[begin Supplied material]

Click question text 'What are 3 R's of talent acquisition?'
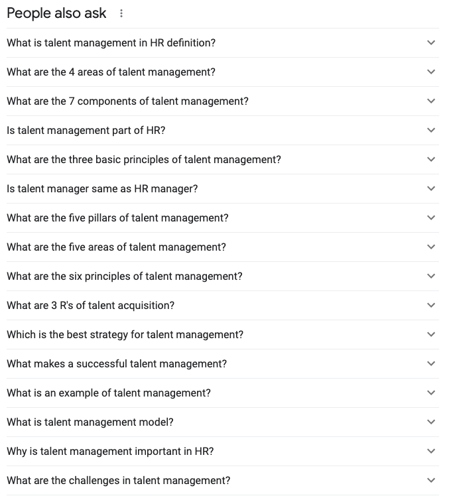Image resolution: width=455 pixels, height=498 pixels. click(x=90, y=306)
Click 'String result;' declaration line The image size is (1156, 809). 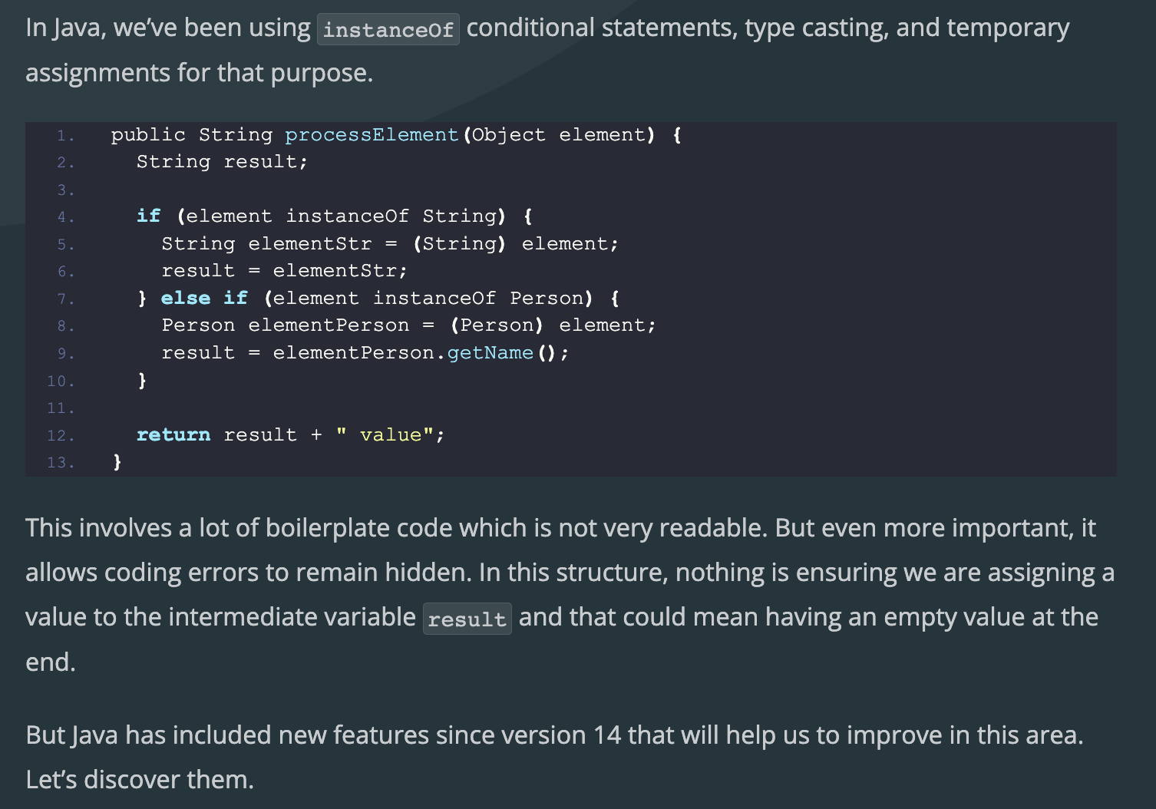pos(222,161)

[end Supplied material]
[begin Supplied material]

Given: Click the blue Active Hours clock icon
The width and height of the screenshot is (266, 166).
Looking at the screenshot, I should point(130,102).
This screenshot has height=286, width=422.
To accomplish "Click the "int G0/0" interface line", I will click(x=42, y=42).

[end Supplied material]
[begin Supplied material]

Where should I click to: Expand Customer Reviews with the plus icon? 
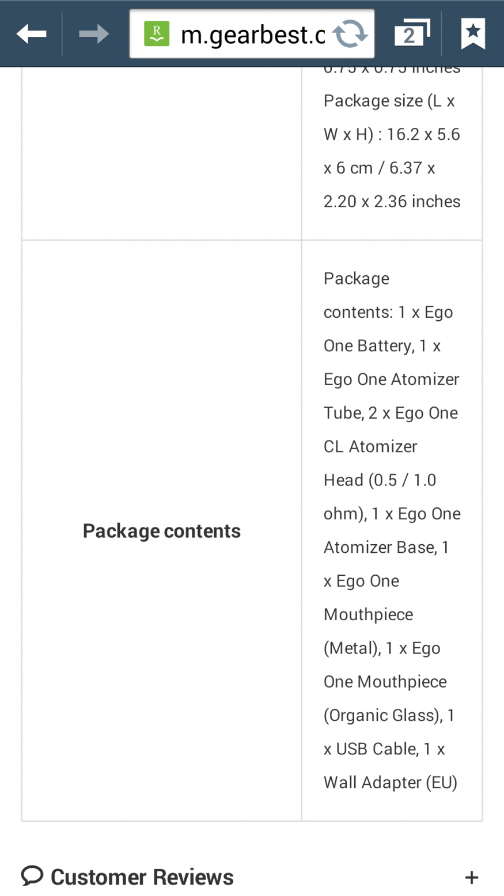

[end Supplied material]

Reproduce the material without any changes, starting with the line that contains "This screenshot has height=286, width=422." and going on through the line that contains "will click(x=42, y=42).".

Task solution ->
This screenshot has height=286, width=422.
To accomplish "Click the "int G0/0" interface line", I will click(x=42, y=42).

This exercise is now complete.